[OpenAFS-devel] ubik write-locks, commits, reads
Derrick Brashear
shadow@gmail.com
Mon, 12 Apr 2010 18:47:21 -0400
On Mon, Apr 12, 2010 at 4:31 PM, Andrew Deason <adeason@sinenomine.net> wrote:
> Hello,
>
> Currently, if a ubik site becomes unavailable during a write
> transaction, all reads are blocked for quite some time. (Need to wait
> for timeouts, etc.) This can grind a cell to a halt (temporarily) with
> the loss of a single ubik site.
>
> To alleviate this, we've been thinking about allowing reads to occur on
> a ubik database even when there's a conflicting write lock. When the db
> is write-locked, we know that the data is consistent, since no actual
> changes occur until the commit. So, a site would allow reads until a
> write transaction was committed, and reads would be blocked while we
> commit the changes to the local db.
>
> The problem with doing this is that it allows different data to be
> visible from the ubik db at the same time to clients (some sites could
> have committed data, while others are waiting for a commit and are
> serving old data). Is that horrible? Will that break everything?
it already happens for any transaction in ReadAny mode, which was a
concession to an out-of-quorum replica being allowed to continue
serving. no loud screaming has occurred in the nearly 20 years it's
been true. so i'd say it's not a big deal.
> If that is out of the question, another idea I had was to return some
> error code to clients if the current site notices that the db is
> write-locked from another site (before a commit arrives).
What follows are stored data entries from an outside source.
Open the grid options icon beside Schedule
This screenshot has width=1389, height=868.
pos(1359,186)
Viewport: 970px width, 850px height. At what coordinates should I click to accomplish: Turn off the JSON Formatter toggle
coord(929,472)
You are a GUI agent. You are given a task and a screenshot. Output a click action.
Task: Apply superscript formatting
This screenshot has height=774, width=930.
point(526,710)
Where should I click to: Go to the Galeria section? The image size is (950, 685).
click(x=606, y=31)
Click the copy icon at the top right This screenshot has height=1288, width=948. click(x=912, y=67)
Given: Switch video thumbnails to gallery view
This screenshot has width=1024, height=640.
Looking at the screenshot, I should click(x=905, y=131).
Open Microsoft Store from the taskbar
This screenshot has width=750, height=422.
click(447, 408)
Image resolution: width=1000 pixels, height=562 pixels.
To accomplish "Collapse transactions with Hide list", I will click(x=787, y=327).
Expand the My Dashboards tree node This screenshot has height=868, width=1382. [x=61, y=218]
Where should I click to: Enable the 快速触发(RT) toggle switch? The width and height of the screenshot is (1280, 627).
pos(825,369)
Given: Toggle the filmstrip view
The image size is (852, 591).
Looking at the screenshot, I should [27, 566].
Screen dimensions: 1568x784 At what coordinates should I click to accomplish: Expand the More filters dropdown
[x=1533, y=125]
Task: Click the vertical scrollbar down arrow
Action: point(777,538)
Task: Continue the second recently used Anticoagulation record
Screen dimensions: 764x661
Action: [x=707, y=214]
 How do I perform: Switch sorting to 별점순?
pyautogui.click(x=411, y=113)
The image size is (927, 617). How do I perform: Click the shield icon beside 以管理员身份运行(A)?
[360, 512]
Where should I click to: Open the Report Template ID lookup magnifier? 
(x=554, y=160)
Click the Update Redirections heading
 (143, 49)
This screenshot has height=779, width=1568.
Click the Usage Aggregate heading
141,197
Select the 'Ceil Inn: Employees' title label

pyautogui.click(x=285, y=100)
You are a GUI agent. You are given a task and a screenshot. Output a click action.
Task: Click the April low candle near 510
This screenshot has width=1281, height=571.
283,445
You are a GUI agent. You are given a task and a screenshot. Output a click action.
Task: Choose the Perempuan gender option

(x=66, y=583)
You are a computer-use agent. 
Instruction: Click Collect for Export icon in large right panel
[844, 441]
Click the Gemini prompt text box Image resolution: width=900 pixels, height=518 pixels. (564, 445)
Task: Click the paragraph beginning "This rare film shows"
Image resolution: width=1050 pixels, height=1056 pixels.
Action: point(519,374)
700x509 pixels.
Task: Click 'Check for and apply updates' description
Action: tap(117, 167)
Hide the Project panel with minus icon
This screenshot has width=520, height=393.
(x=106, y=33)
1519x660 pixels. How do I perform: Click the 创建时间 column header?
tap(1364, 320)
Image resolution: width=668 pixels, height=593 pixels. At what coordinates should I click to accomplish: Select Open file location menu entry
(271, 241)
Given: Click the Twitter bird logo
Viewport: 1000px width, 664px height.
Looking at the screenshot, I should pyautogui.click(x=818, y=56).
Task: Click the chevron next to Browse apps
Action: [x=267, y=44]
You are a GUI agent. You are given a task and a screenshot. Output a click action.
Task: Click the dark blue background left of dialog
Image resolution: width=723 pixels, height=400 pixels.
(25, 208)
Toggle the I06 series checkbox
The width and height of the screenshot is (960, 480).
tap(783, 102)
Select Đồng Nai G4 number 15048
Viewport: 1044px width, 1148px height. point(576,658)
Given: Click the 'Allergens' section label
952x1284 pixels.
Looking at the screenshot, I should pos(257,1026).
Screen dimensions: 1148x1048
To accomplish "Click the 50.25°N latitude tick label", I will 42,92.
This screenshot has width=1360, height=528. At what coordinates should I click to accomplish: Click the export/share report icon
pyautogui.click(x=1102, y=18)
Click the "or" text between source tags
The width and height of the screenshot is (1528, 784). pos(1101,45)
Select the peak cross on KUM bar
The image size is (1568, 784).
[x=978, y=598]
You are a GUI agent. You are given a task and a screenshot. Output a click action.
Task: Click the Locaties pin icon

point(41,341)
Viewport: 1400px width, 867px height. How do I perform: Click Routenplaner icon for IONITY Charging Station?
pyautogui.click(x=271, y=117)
This would be
> something such that clients would retry other sites, until they get one
> with fresh information.
VBUSY for other services.
>
> That approach would prevent sites from serving old information, and
> would still allow db information to be available (clients should at
> least eventually hit the sync site, which would always have fresh info).
> This has the downside of additional load on the dbservers, though.
> Possibly the sync site in particular, when another site fails. At least
> with pthreaded ubik, we could also do something like "return an error
> after time X if the write hasn't been committed/aborted yet" as a
> load/responsiveness tradeoff.
I'd do the former. I can dig up a reference if it'd help.